§ WHAT THIS TASK INVOLVES
Starting at the line that contains "Select the jit.time object box" and continuing through the end of the items, reproduce every line, requests included, with each coordinate in the answers shifted by 53. Include both the starting line and the final line, and leave out the pictures.

⟨

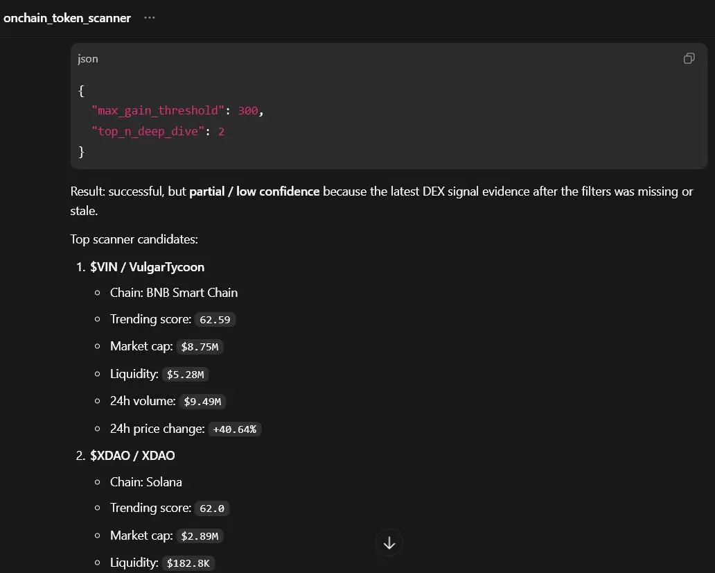Copy the json code block
Screen dimensions: 715x573
tap(689, 58)
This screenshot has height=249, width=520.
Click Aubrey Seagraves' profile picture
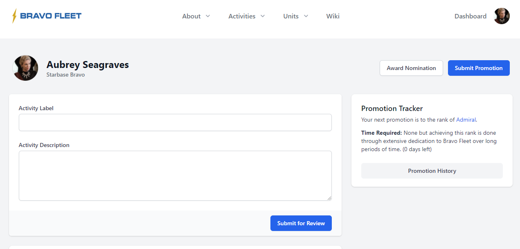tap(25, 68)
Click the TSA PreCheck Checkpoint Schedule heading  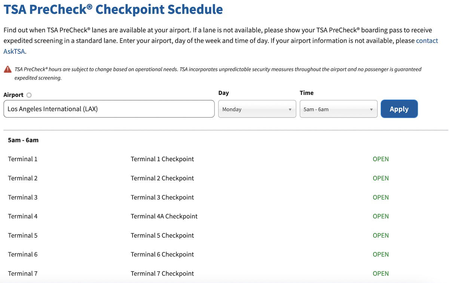click(113, 9)
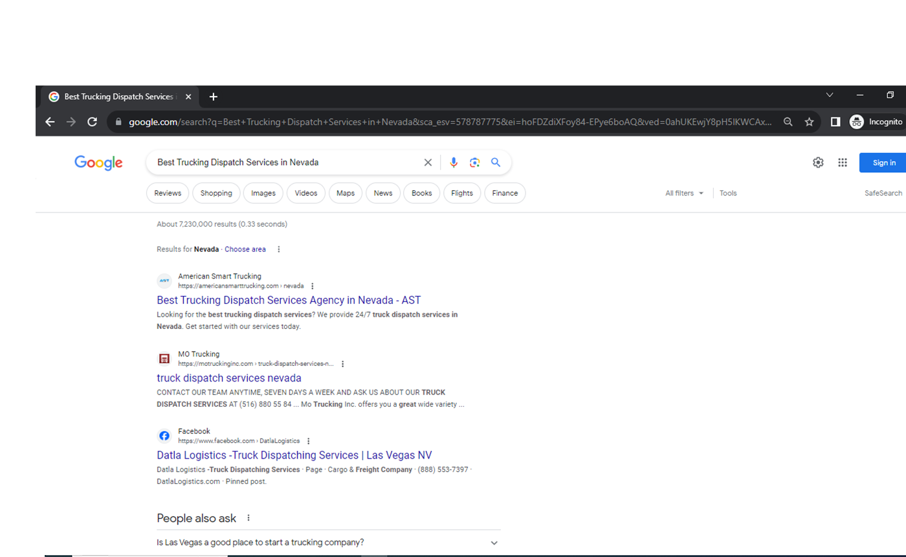Click the Sign in button
Viewport: 906px width, 557px height.
pyautogui.click(x=883, y=163)
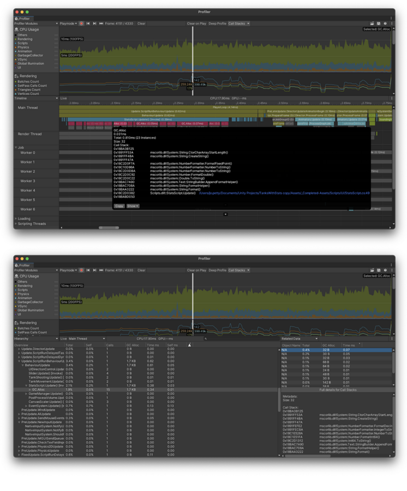The width and height of the screenshot is (407, 491).
Task: Toggle Live mode in the Hierarchy view toolbar
Action: pyautogui.click(x=63, y=339)
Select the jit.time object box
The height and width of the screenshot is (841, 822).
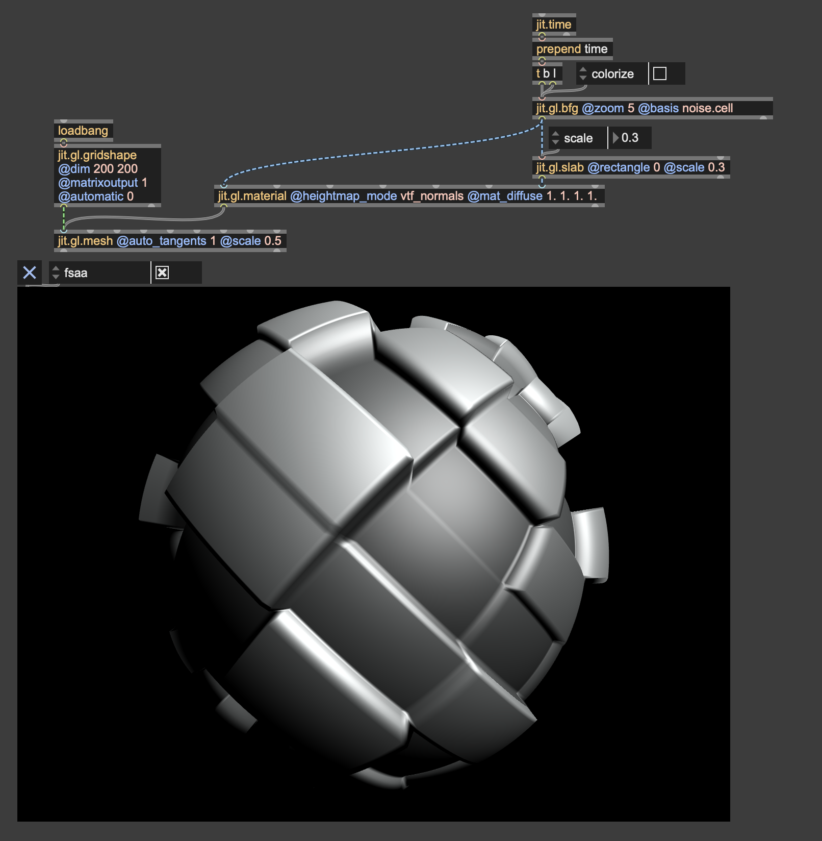(554, 24)
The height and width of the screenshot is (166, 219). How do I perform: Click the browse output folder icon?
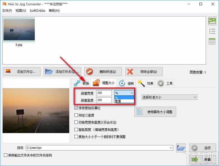(181, 148)
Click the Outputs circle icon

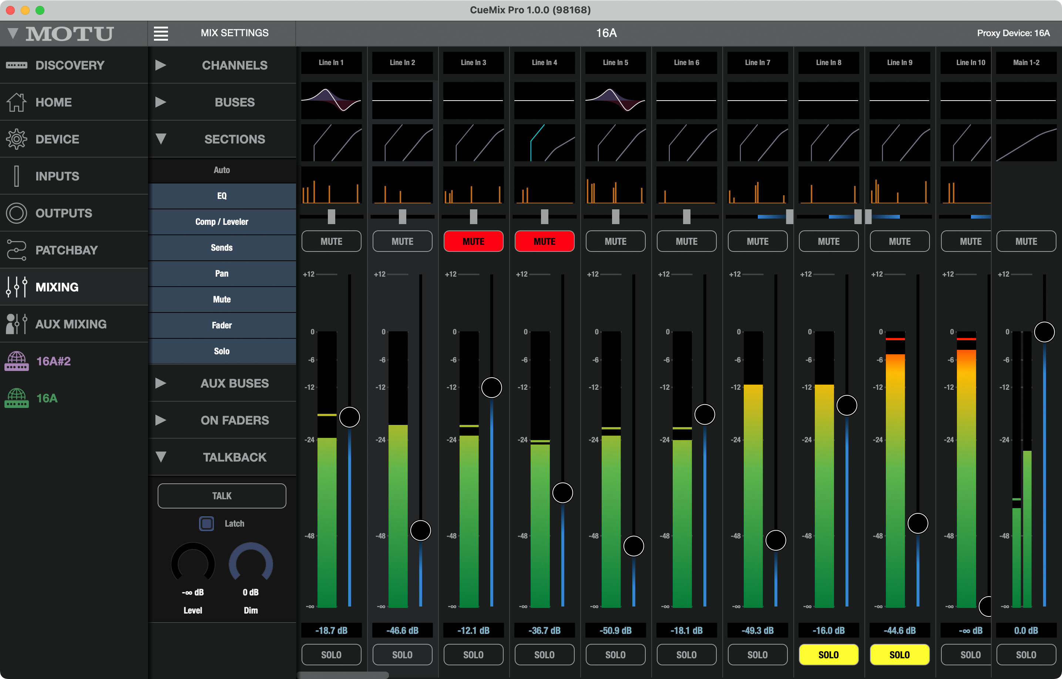[17, 213]
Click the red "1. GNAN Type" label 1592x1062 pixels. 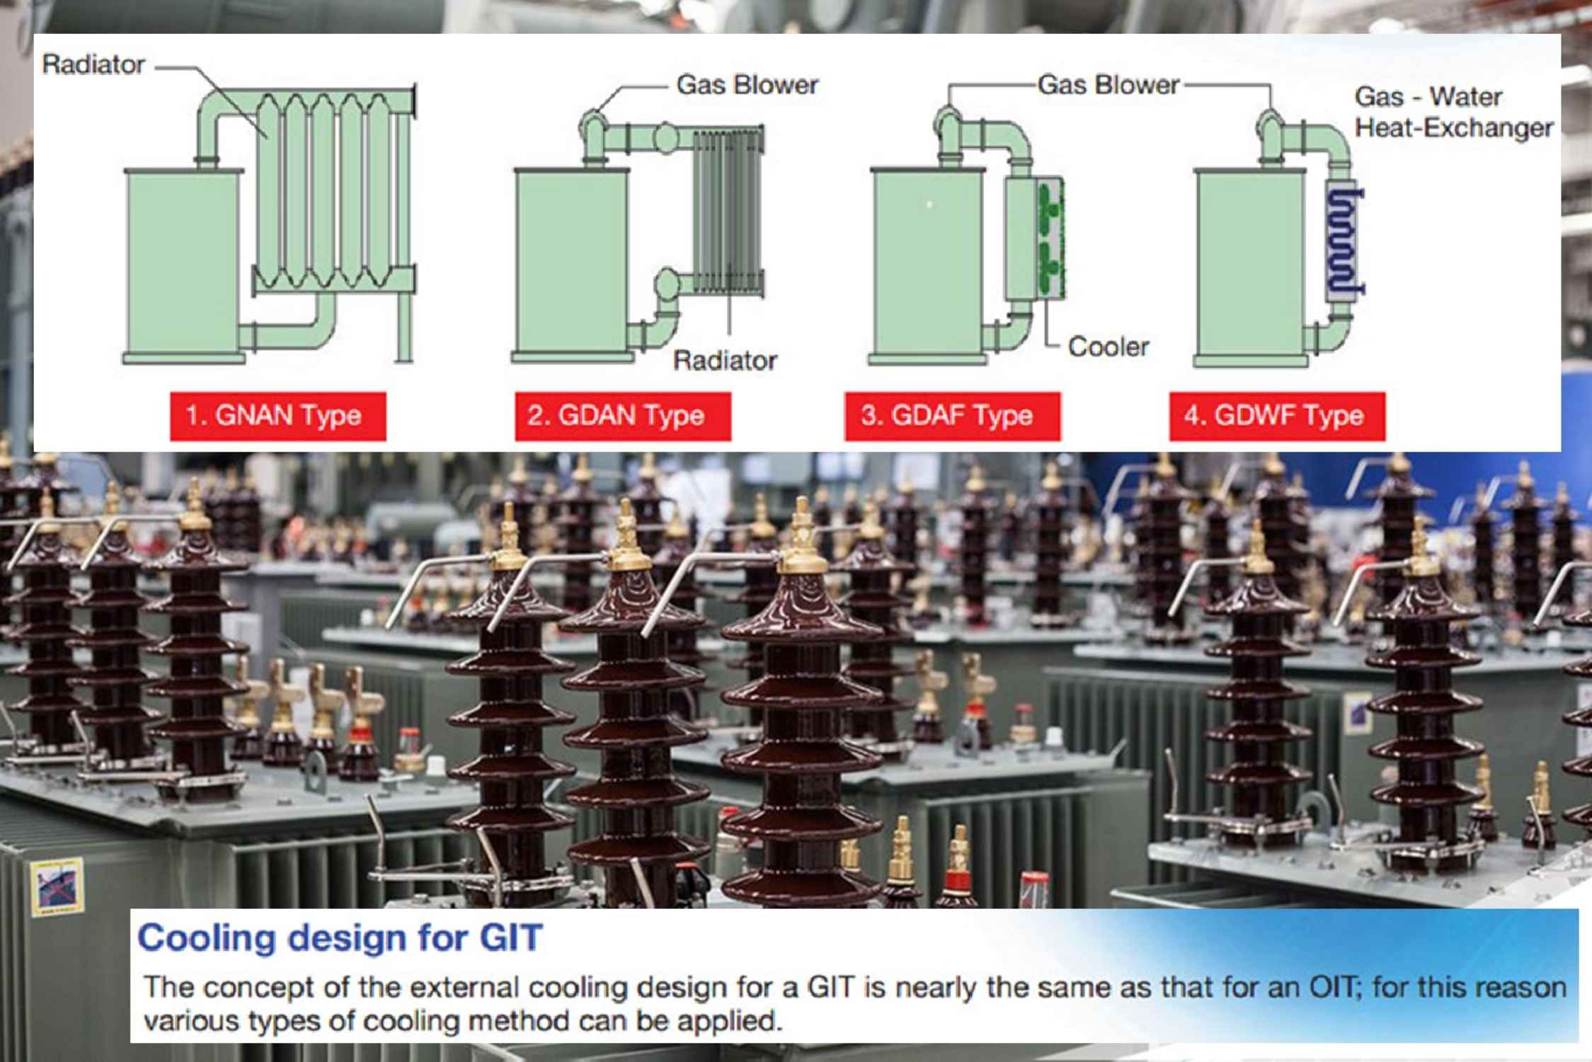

⟩

§ EXERCISE OUTPUT
Select the jit.time object box
The height and width of the screenshot is (841, 822).
(607, 77)
The height and width of the screenshot is (166, 219). How do I perform: Click the browse output folder icon?
(234, 201)
Click the Outputs circle icon

[70, 266]
Click the red "1. GNAN Type" label 1592x1062 pixels. 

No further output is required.